I have to say that it most definetly has some cultish aspects to it. I'm actually appalled that there is not more bad press out there about it. I figure that if you actually finish the whole course you'll be just as brainwashed as everyone else thats completed it... who would say bad things about it in that case? But then any good reporter wouldn't do a report on something like that without actually trying it out. (just a theory)
Here are my reasons for thinking its a cult:
People there are very impersonal, even after asking the "teachers" personal questions... the answers I received were cold and trite. This makes it hard to approach the teachers with questions and concerns adding to the tense atmosphere there.
I personally asked to leave on a couple occasions before I just got so fed up with it that I sort of argued with them a bit and told them I was going and there wasn't anything they could do about it.
They also tried to instill some amount of fear into me to try to get me to stay there, saying it might potentially be hazardous to my health if I left early... (I feel better than ever actually)
I also witness people crying in pain to the teachers, begging to let them go go but they would not let them. From my perspective, if someone is telling you they need to leave, there shouldn't be any amount of persuasion/manipulation to make them stay. They know themselves much better than the teachers would so why not just let them go?
The whole atmosphere there is very tense after the first few days, due to lack of sleep, food issues, the fact you can't really talk to the teachers and get a good compassionate response from them( only canned goenka responses). This is a very common tactic used in cults, making the teachers seem like they are above you and unapproachable.
They deprive you of sleep. The average human needs 8 hours of sleep at the very least. At the vipassana course you are getting 6 tops... There is potential there to get 7 but no one falls asleep right away so I assume most people are only getting 6 maybe less. I certainly didn't get enough sleep which is why I was falling asleep the whole time I was trying to meditate. When I went to ask if i could have more sleep they insisted that I just needed to concentrate and fight the sleep. I assume by the end of 10 days of less than 8 hours of sleep you are pretty darn illogical. Your brain needs to recharge or you actually become crazy from lack of sleep. Depriving people of sleep is also a tactic used in cults to make people more vulnerable.

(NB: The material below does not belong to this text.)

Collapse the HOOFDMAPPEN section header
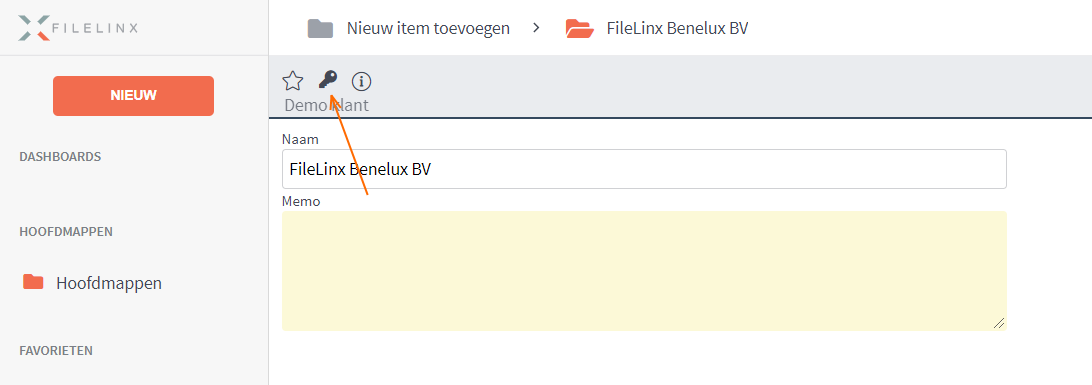Image resolution: width=1092 pixels, height=385 pixels. [66, 232]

After talking to the teachers and some of the mangers at the course I deducted that many of them had been doing these courses for years. I assume that they also cannot talk to the outside world while they are doing sessions... Isn't it a common tactic of a cult to separate you from your family and friends? I wondered if one of the managers had actually talked to her family for quite some time... she seemed really sad to me. Cutting your inductees off from the outside world and each other is a decent way to avoid them getting together and rationalizing the experience they are having.
Anyway the last straw for me was when the male teacher actually said that I could not know or understand pure unconditional love... Nor could I be a good friend to anyone unless I finished the course. He said that I needed to purify my mind before I could understand what love really is. He also insulted politely the path that I had chosen for myself and said it was the wrong path. He also insinuated that the only way to really help people in this world was through vipassana meditation courses. ARRG!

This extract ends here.